The U.S. Government Will Start Suing Contractors Who Hide Security Breaches and Incidents

Posted by Mikaela On November 8th, 2021

Under the new Civil Cyber-Fraud Initiative that the U.S. Department of Justice announced today, government contractors are accountable in a civil court if they don’t report a breach or fail to meet required cybersecurity standards.

The initiative gives the DoJ the necessary leverage to fight digital threats to sensitive information and critical systems stemming from collaborators of federal agencies.

Boosting defenses

Deputy Attorney General Lisa O. Monaco said that the initiative allows the DoJ to pursue government contractors that keep silent about a breach incident or don’t comply with cybersecurity standards.

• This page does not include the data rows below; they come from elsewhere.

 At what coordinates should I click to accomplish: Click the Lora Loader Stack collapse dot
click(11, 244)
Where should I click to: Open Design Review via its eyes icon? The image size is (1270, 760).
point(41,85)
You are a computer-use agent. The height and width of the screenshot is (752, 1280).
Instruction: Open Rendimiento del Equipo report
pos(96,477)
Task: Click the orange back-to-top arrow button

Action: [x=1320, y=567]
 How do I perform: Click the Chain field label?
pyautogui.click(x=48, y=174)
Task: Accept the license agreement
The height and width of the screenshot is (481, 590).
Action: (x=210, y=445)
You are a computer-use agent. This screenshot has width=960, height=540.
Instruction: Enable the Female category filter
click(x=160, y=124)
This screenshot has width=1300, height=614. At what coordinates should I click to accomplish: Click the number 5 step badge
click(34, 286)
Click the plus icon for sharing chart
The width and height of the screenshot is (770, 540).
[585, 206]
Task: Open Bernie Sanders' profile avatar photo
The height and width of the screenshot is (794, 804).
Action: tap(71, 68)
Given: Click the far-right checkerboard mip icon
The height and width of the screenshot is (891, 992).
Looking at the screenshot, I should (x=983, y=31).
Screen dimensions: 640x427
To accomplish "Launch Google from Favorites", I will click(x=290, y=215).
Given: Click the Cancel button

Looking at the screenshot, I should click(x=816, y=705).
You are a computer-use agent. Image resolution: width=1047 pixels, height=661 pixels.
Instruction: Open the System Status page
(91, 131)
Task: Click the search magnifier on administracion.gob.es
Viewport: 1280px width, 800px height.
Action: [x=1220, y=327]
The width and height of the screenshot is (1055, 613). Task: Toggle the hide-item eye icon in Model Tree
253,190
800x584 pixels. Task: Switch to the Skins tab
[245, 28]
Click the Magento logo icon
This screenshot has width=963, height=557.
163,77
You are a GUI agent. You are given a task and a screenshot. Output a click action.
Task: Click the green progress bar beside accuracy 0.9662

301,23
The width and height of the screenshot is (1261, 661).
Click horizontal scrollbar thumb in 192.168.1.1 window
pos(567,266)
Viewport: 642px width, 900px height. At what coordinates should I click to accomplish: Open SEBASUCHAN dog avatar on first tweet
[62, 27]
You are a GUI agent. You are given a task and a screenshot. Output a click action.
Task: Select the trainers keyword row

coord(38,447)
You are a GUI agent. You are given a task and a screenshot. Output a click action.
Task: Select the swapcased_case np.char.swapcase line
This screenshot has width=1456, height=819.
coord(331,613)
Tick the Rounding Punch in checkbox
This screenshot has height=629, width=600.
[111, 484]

“Well that changes today. We are announcing today that we will use our civil enforcement tools to pursue companies, those who are government contractors who receive federal funds, when they fail to follow required cybersecurity standards” – Deputy Attorney General Lisa O. Monaco

Led by the Civil Division’s Commercial Litigation Branch, Fraud Section, the initiative will use the False Claims Act (FCA), which makes liable anyone who knowingly submits false claims to the government.

A whistleblower provision in the Act allows private parties to identify and pursue fraudulent conduct. Whistleblowers benefit from protection and receive a significant part of any recovered funds.

The Civil Cyber-Fraud Initiative aims to strengthen defenses and minimize the risk of intrusion on government networks due to poor cybersecurity practices from external partners.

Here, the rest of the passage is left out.